We can explain as follows. The concept of conversion is equivalent to accepting the yoke of Torah and mitzvot. Abraham was given one commandment – circumcision – and therefore, in his time only partial conversion was possible. In Egypt, the Jewish people received additional mitzvot (see Hil. Melakhim 9:1) but since they did not receive all the mitzvot, full conversion was still impossible. At Sinai when the people received all six hundred and thirteen mitzvot, they required a new act to complete their conversion and be imbued with the full sanctity of the
Jewish people. Since the sanctity of the Jewish people derives from Torah and mitzvot, the addition of new mitzvot required a new conversion; the completion of kedushat Yisrael could take place only with the revelation of all six hundred and thirteen mitzvot. This is the meaning of the gemar gerut that took place at Sinai.
Although we have described the conversion at Sinai as the paradigm of future conversions, it seems that there is one significant difference between the conversion at Sinai and subsequent conversions. In characterizing the offering brought as part of the people’s conversion, Maimonides (Hil. Issurei Biah 13:3) writes: “Sacrifiices [were offered then], as the verse (Ex. 24:5) states: ‘And he sent out the youth of the children of Israel and they brought burnt offerings.’ They offered them as agents of the entire Jewish people [על ידי כל ישראל הקריבום].” The phrase על ידי כל ישראל הקריבום seems to indicate that these offerings were brought on behalf of the Jewish people as a nation, not as individuals, i.e., as korbenot tzibbur. If so, it follows that the conversion of the Jewish people was performed not as a group of individuals but as a single communal conversion. Likewise, the acceptance of the mitzvot (kabbalat mitzvot) was performed communally when the people said naaseh venishma – “we shall do and we shall heed” (Ex. 24:7) – “as one man, with one heart” (Rashi, Ex. 19:2). The conversion took effect on the nation as a whole at one time.
Based on this, we can resolve a question that arises from the Gemara (Shabbat 130a). Commenting on the verse “Moses heard the people weeping with their families” (Num. 11:10), the Gemara explains that Israel was weeping concerning family matters, for marriages within the family that became forbidden after they accepted the Torah. Yet there is a well-known rule that a convert to Judaism is akin to a newly born infant (Yevamot 22a) – meaning that the convert’s former family relationships are dissolved. If so, Maharal (Gur Aryeh, Gen. 46:10) notes that there should have been no prohibited marriages following mattan Torah, since all Israel underwent conversion at Sinai.

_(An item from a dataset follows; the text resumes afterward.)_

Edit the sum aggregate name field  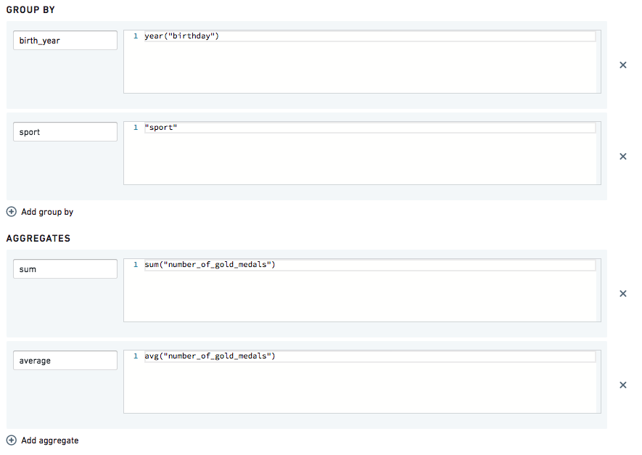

However, according to the above, we can explain that this rule did not apply to the conversion at Sinai because it was fundamentally distinct from the ordinary form of conversion. Ordinarily, conversion is an individual act, and in such cases the convert gains the status of a newborn. But the conversion at Sinai was not a separate conversion of each individual member of Israel, but a conversion of the entire nation in the aggregate. Since the conversion at Sinai took effect on the whole nation as a single entity, their family relationships persisted.